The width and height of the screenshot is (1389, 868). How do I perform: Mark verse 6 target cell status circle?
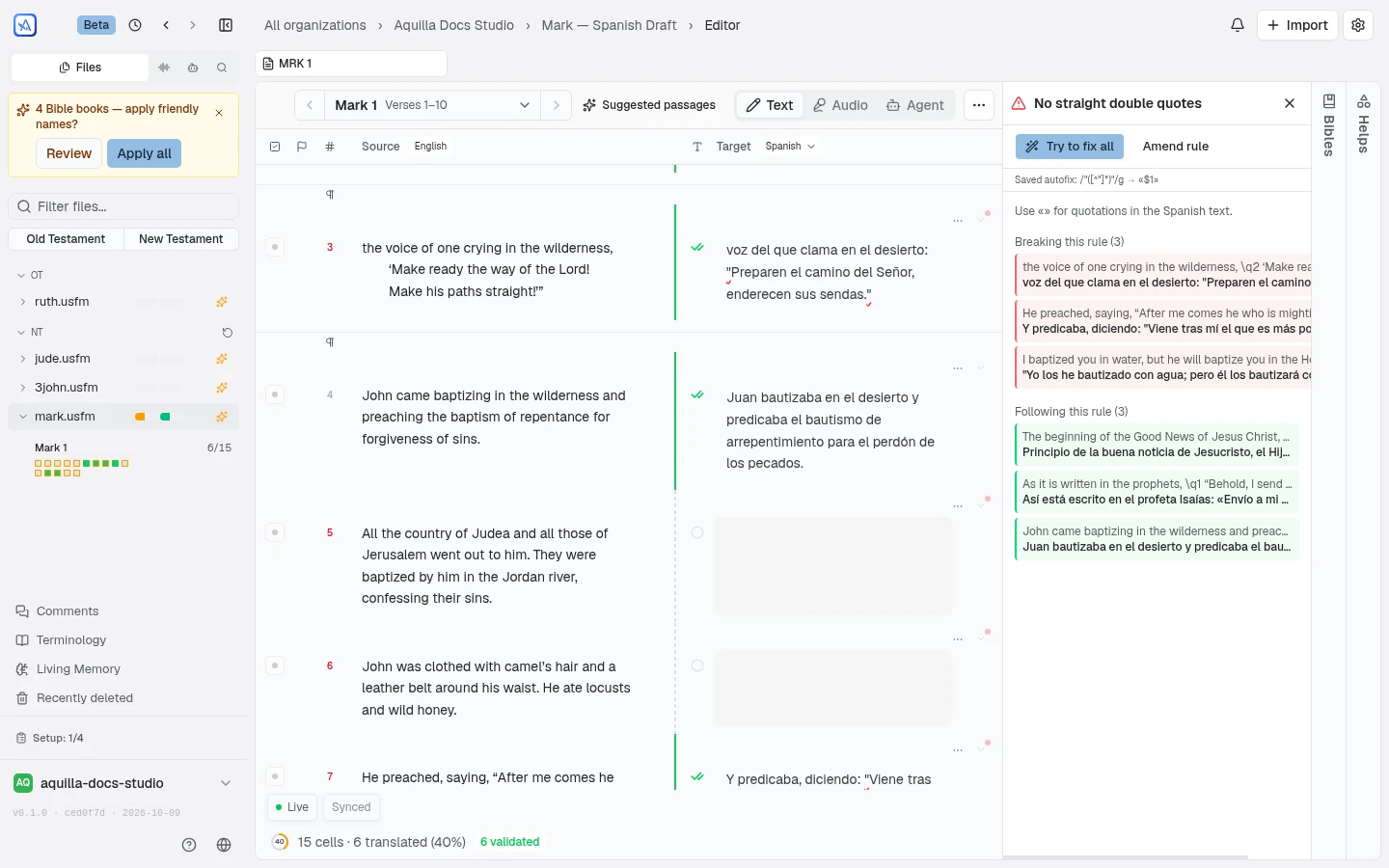click(x=697, y=665)
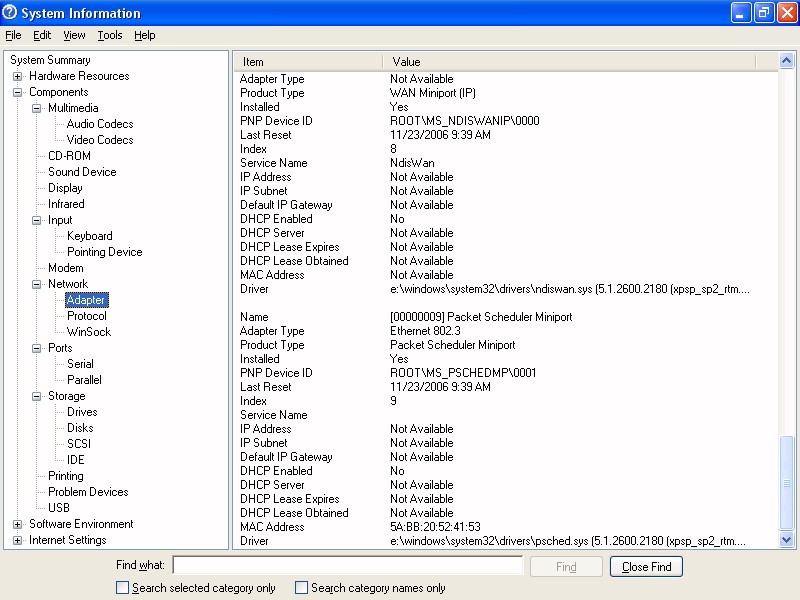Open the View menu
This screenshot has width=800, height=600.
pos(74,35)
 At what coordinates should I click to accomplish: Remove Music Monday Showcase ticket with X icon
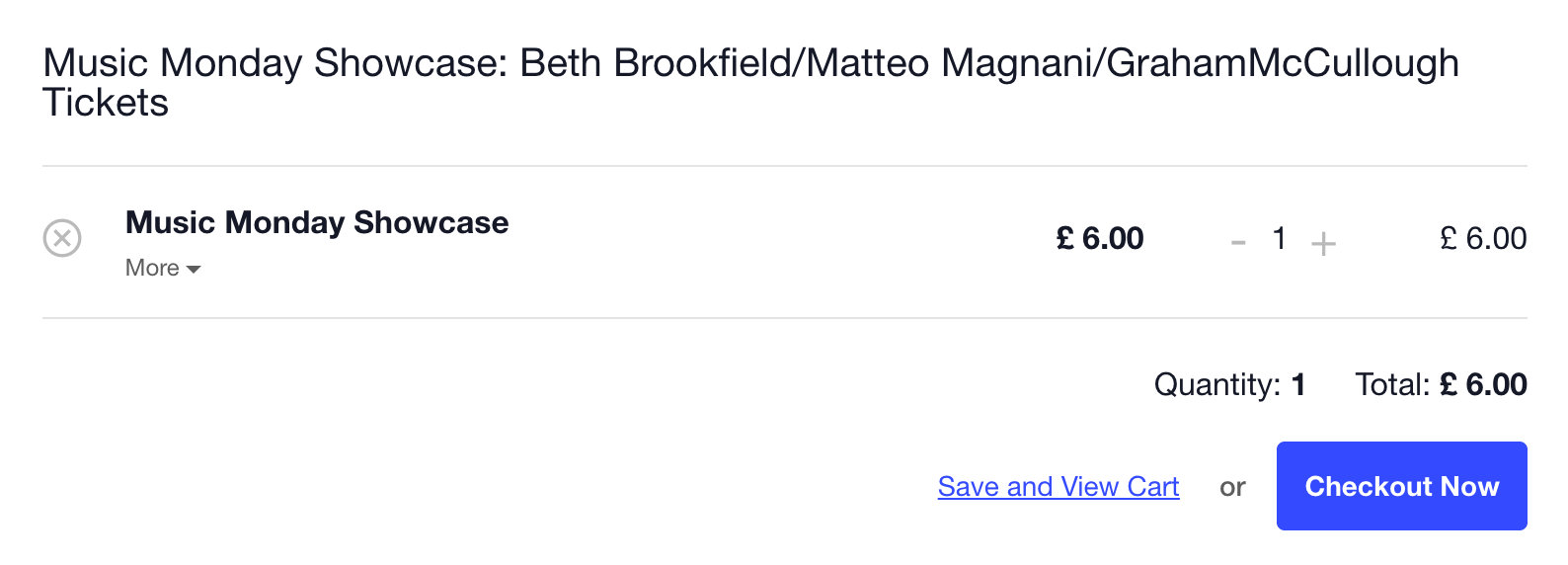point(62,238)
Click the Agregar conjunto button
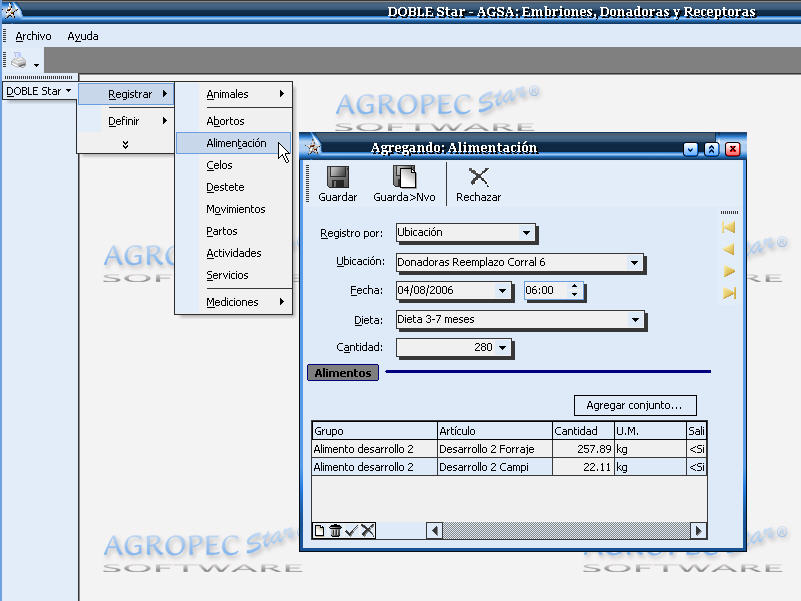801x601 pixels. pyautogui.click(x=635, y=405)
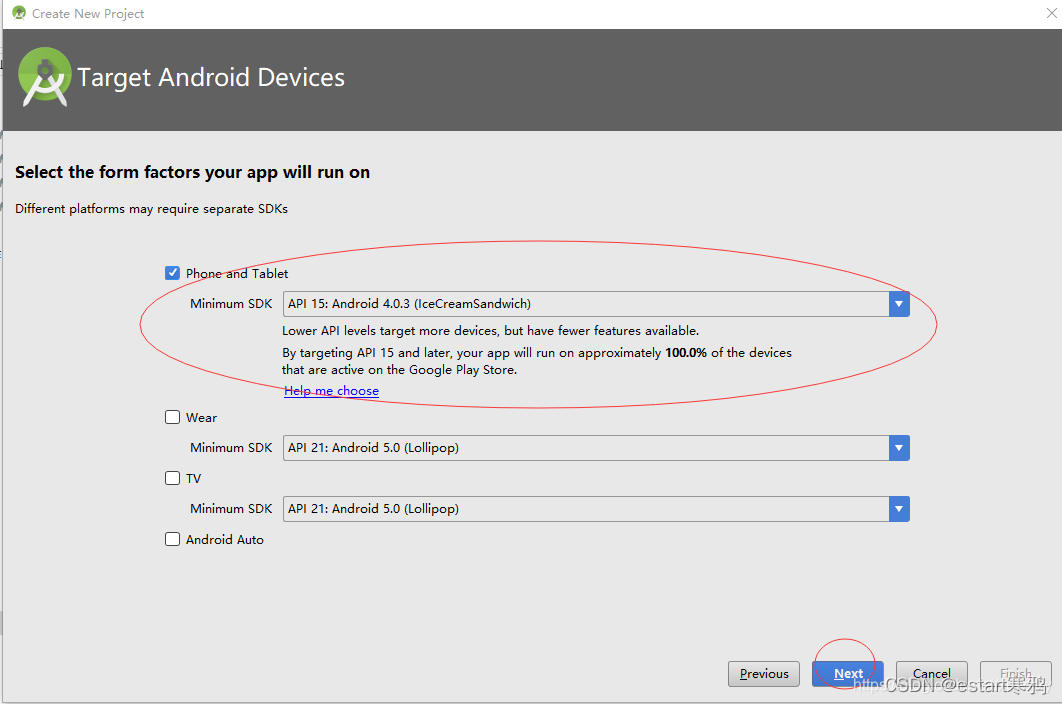Check the Android Auto checkbox
Viewport: 1062px width, 704px height.
(172, 539)
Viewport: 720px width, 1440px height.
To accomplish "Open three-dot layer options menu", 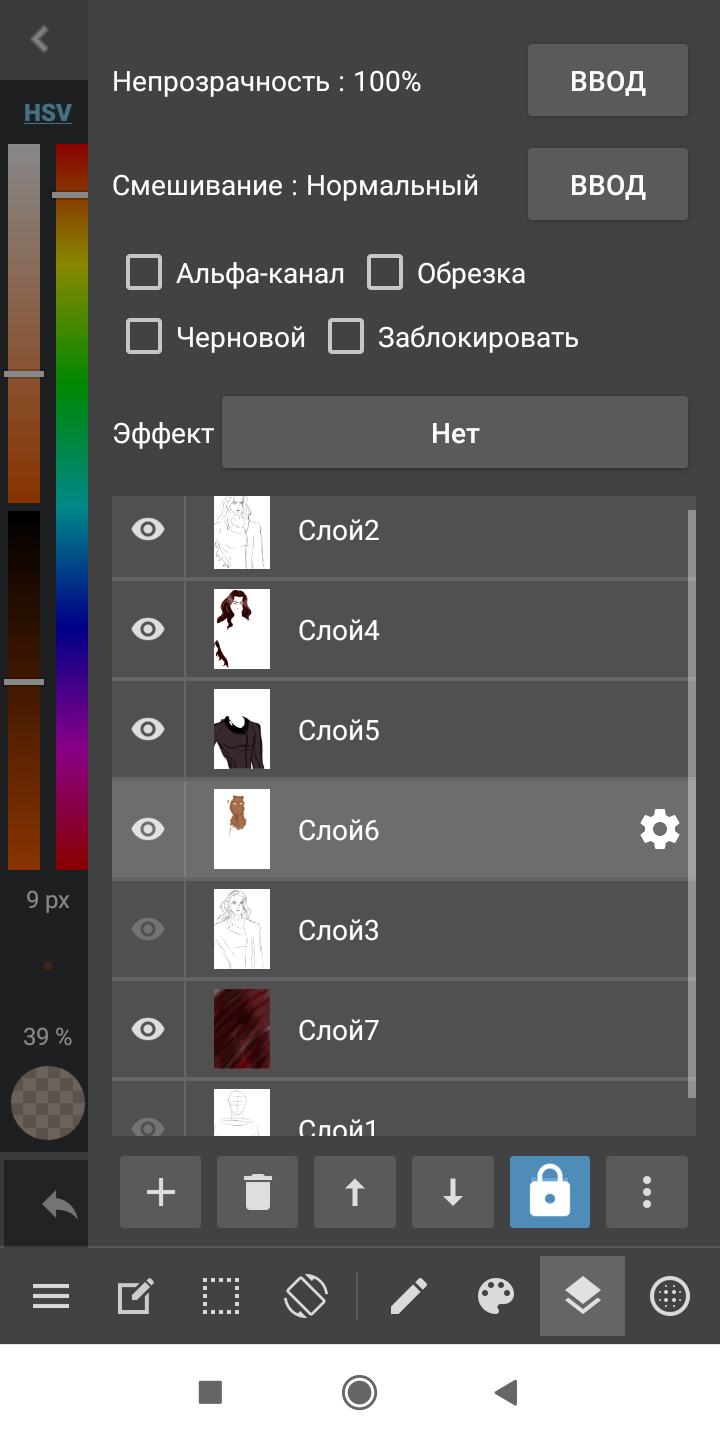I will [x=647, y=1191].
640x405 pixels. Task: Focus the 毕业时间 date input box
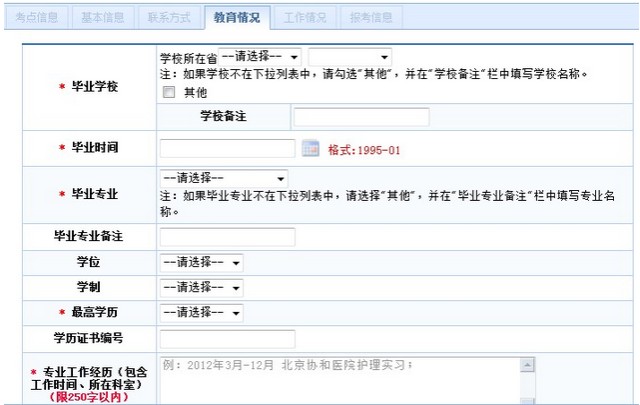tap(227, 149)
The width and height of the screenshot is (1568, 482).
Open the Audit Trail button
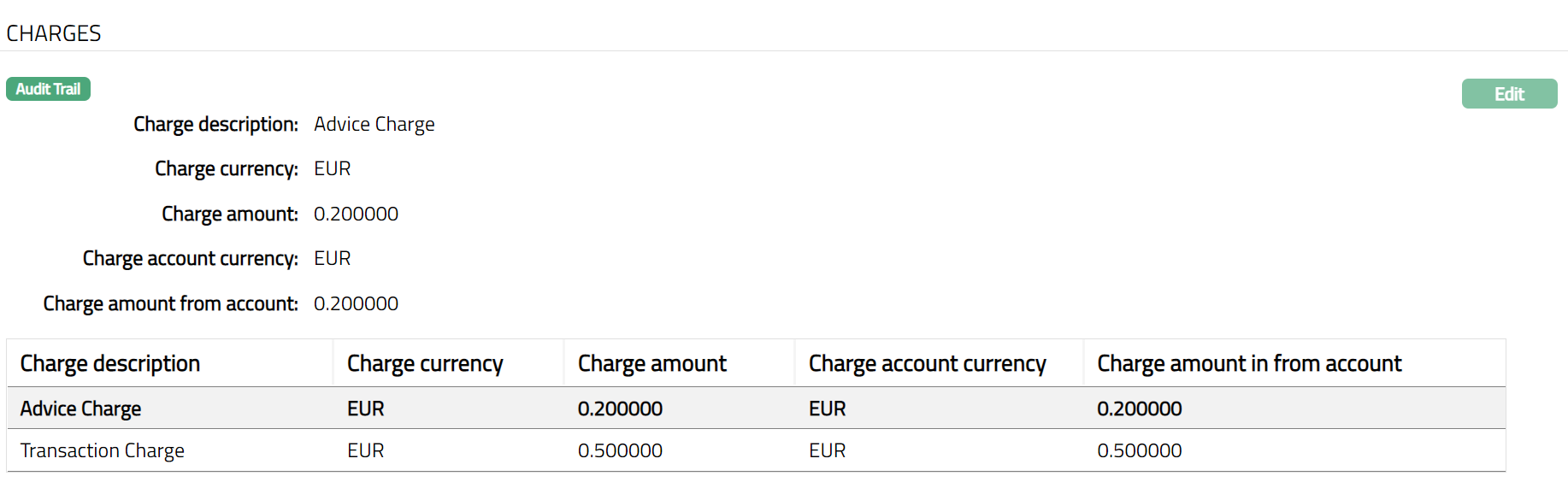pos(48,89)
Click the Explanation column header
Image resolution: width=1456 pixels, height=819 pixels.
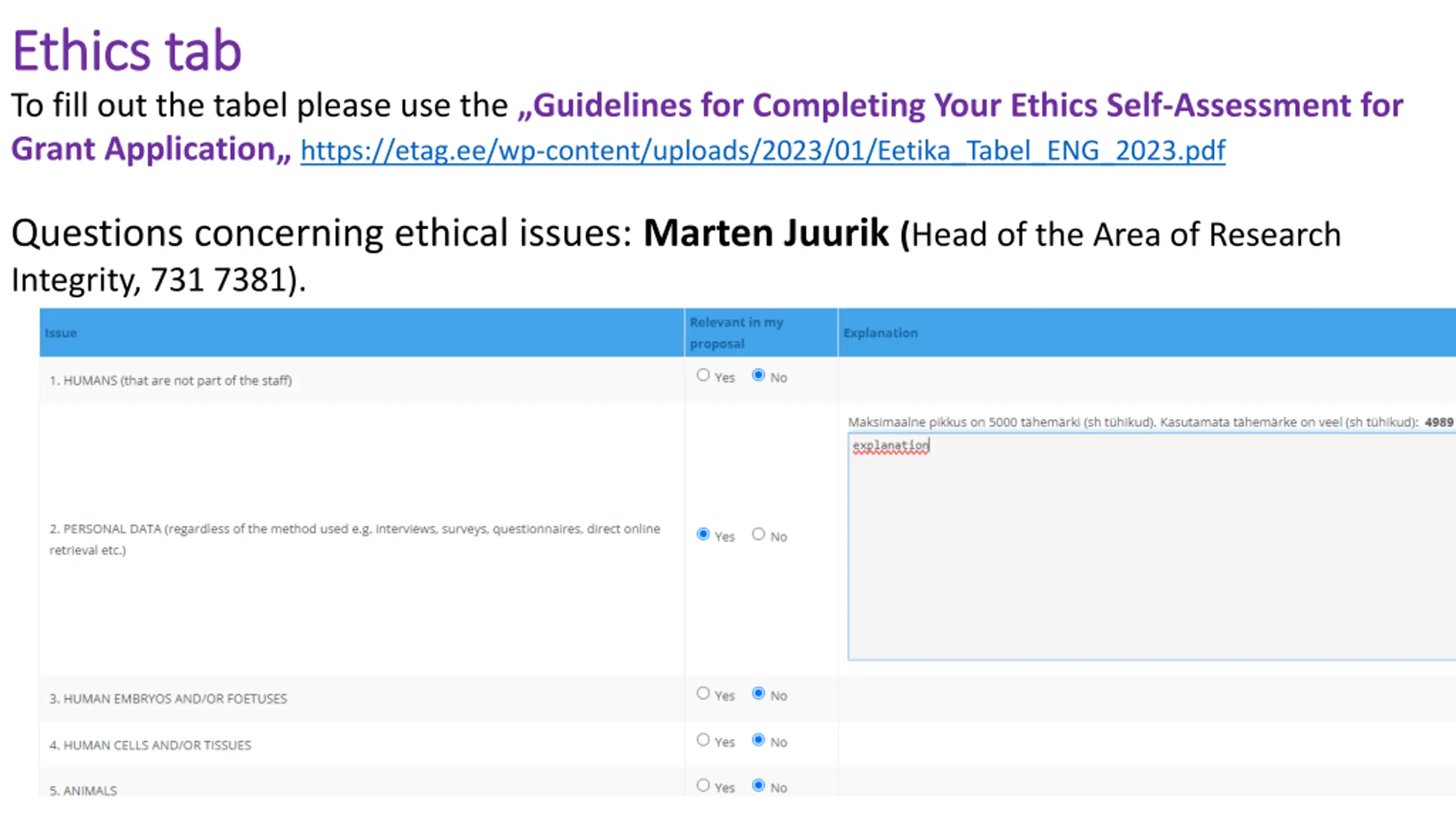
★ ★ ★ ★ ★ ★ ★
◆ **WHAT IS EXPECTED**
How many lines in the entries above contain the word "Viewport" with matching capitalization? Reply with the number alone.

◆ **FINAL RESULT**
2